Abstract

Purpose: New-onset atrial fibrillation (AF) after myocardial infarction (MI) is associated with increased short-term mortality. The longer-term relationship between AF and both fatal and non-fatal outcomes is less well defined. Similarly, how the risk related to new-onset AF compares with that of pre-existing AF is unknown. Methods: The VALsartan In Acute myocardial iNfarcTion (VALIANT) trial enrolled 14,703 patients with heart failure (HF), left ventricular systolic dysfunction (LVSD), or both after MI. AF status was assessed at presentation and again at randomization (median 4.9 days after symptom onset). ‘Current AF’ was defined as AF detected at any time from admission to randomization. Patients with a history of AF on admission but without ‘Current AF’ were defined as ‘Prior AF.’ The main outcomes were death and cardiovascular (CV) mortality/morbidity (CV death, MI, HF, stroke, or resuscitated sudden death) during a 3-year follow-up.

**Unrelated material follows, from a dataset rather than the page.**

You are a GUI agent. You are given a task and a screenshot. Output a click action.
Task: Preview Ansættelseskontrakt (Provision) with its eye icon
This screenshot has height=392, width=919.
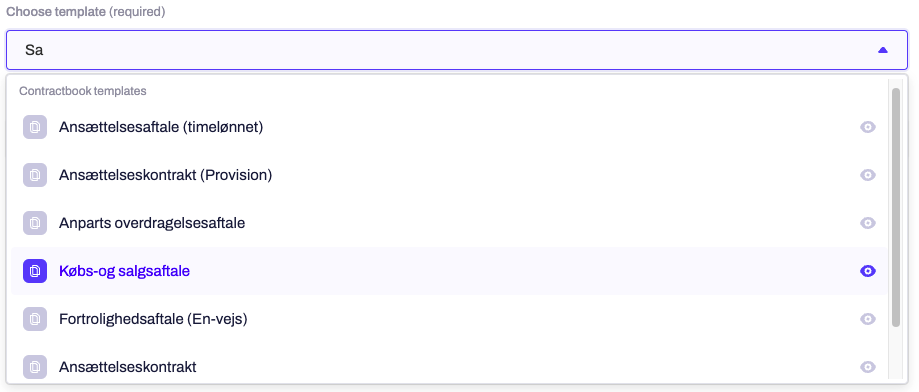coord(868,175)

The hazard ratio (HR) of AF was obtained from multivariable models including <70 covariates. Results: A total of 339 (2%) patients had prior AF, 1812 (12%) had current AF, and 12,509 (86%) patients had no AF. AF status was unknown in 43 patients. Current and Prior AF patients were older and more often women. They had more previous HF, angina, and MI but were less likely to receive a beta-blocker or thrombolytic treatment than those without AF. Patients with AF were more often in Killip class II or above than were patients without AF. Three-year mortality was 17% in patients without AF compared with 31% in current AF patients and 32% in prior AF patients. In a Cox regression multivariable model, compared with no AF, prior AF was associated with increased mortality (HR 1.25, 95% CI 1.03–1.52; P = 0.03), as was current AF (HR 1.32, 1.20–1.45; P<0.0001). The adjusted HR for CV mortality/morbidity with prior AF was 1.15 (0.98–1.35; P = 0.08) and 1.21 (1.12–1.31; P<0.0001) for current AF. Conclusions: Current and prior AF were associated with a higher long-term mortality and greater risk of adverse CV events after an MI complicated by HF and/or LVSD. Whether the risk associated with AF can be reversed with treatment is an important clinical question, as this arrhythmia occurs in a high proportion of these patients.